Мы подходим к вагону.
- А хорошо ехать в Ленинград, - продолжает Леонид Петрович. - Приехали,
вжик, вжик, наглотались суперинформации. Человек должен так жить. Одно
"но" меня лично беспокоит: вдруг вы захотите там остаться, притом
навсегда?
- Нет. Я очень люблю Ленинград, но я всегда хотела уехать оттуда.
- Да? - удивляется он. - Я тоже. Странно, правда? Я тоже люблю
Ленинград безумно, а хотел уехать.
"Даже это совпадает, - думаю я с благодарной нежностью. - Ничего
особенного, может быть, но даже это. И правда странно, родиться в городе,
любить его и хотеть уехать".
Леонид Петрович раскланивается с проводницей, говорит, что погода
благоприятствует и, надо надеяться, поезд прибудет без опоздания на
станцию назначения, и он нам завидует, тем более что скоро мы будем пить
чай.
- Вы же будете пить чай, - настаивает он.

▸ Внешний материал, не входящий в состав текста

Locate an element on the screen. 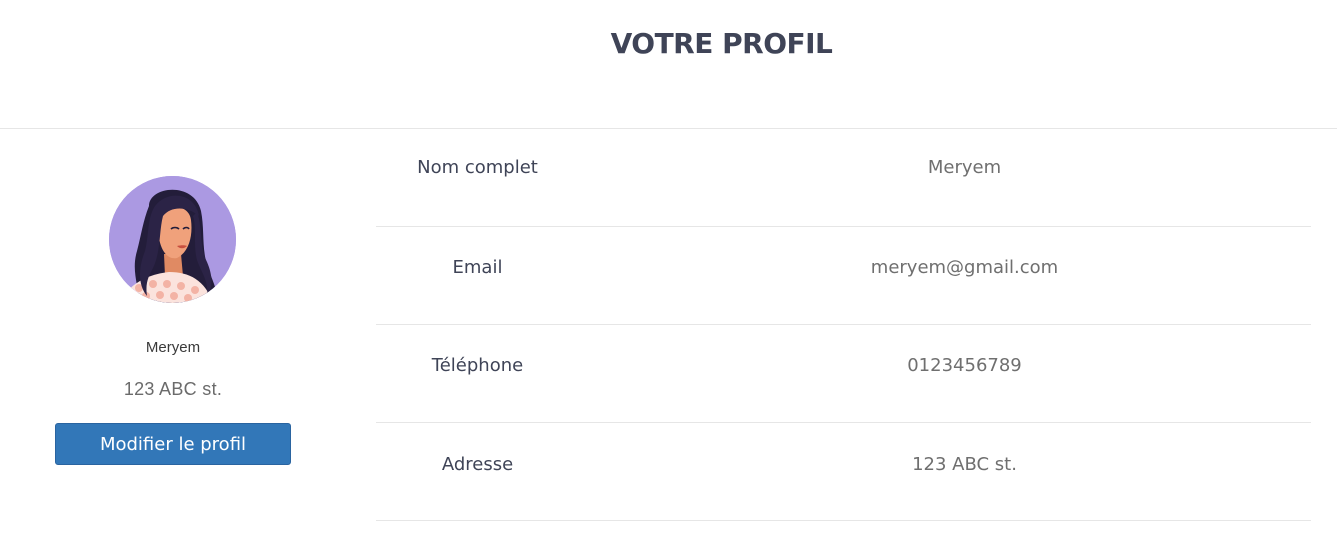 The height and width of the screenshot is (553, 1337). profile-name: Meryem is located at coordinates (173, 348). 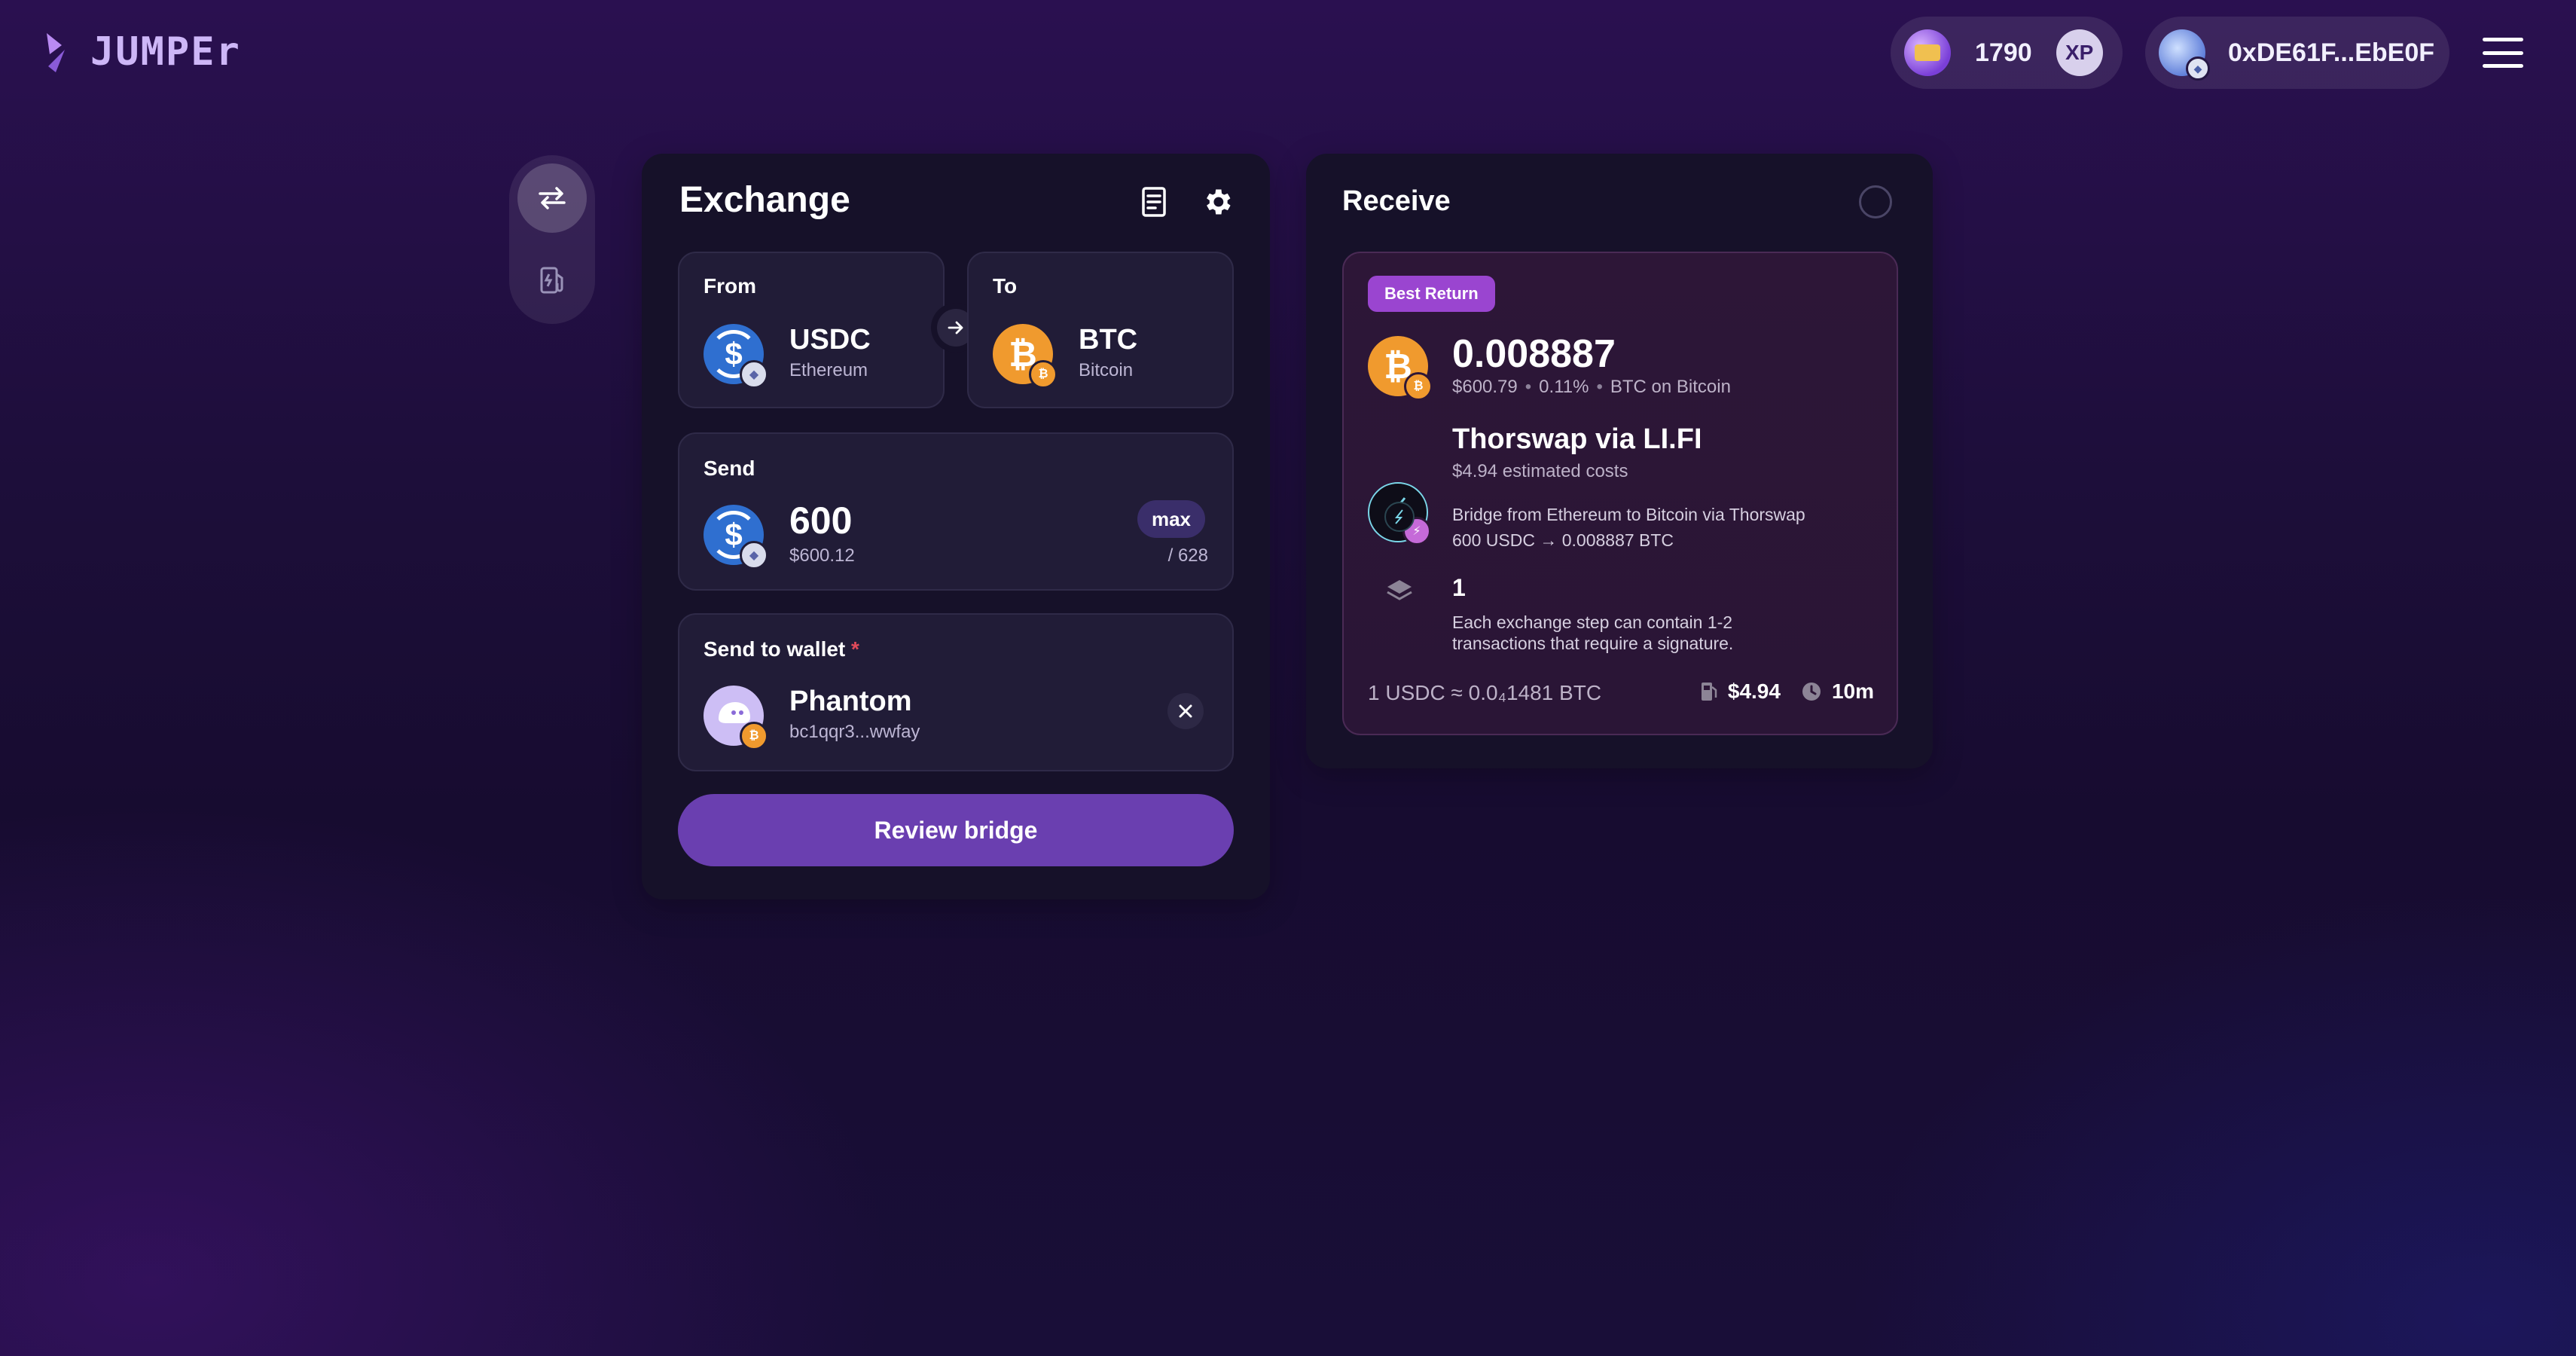 I want to click on send-label: Send, so click(x=730, y=468).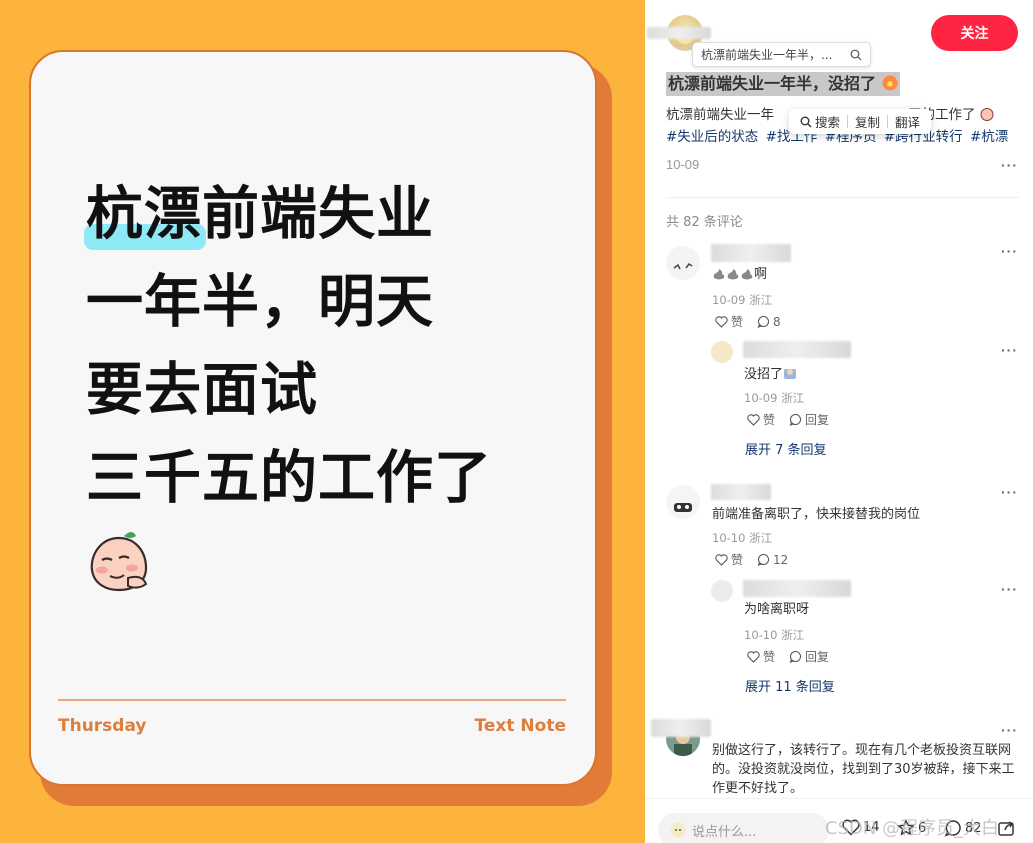 The height and width of the screenshot is (843, 1033). What do you see at coordinates (777, 610) in the screenshot?
I see `reply-text: 为啥离职呀` at bounding box center [777, 610].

Проводница смотрит на него с улыбкой и приглашает ехать с нами. Люди
часто улыбаются Леониду Петровичу, я заметила.
В последний момент он вытаскивает из кармана кулек.
- Купил вам пряников в буфете.
- Пряники! - смеется проводница.
- У меня к вам просьба, - говорит он. - Зайдите к моим старикам.
Зайдете?
На кульке Леонид Петрович записывает адрес и телефон своих родителей.
- А что им сказать?
Он шагает за вагоном, подняв руки, улыбается, потом бежит.
- Что хотите, то и скажите! До свидания, Маша!
Он еще что-то кричит, но я уже не разбираю слов.
Уплывает перрон с темнотой и фонарями, уплывает город с окнами... И,
сколько я ни ездила, все равно каждый раз испытываешь тревогу и счастье
оттого, что поезд повез тебя куда-то, хотя ты прекрасно знаешь куда.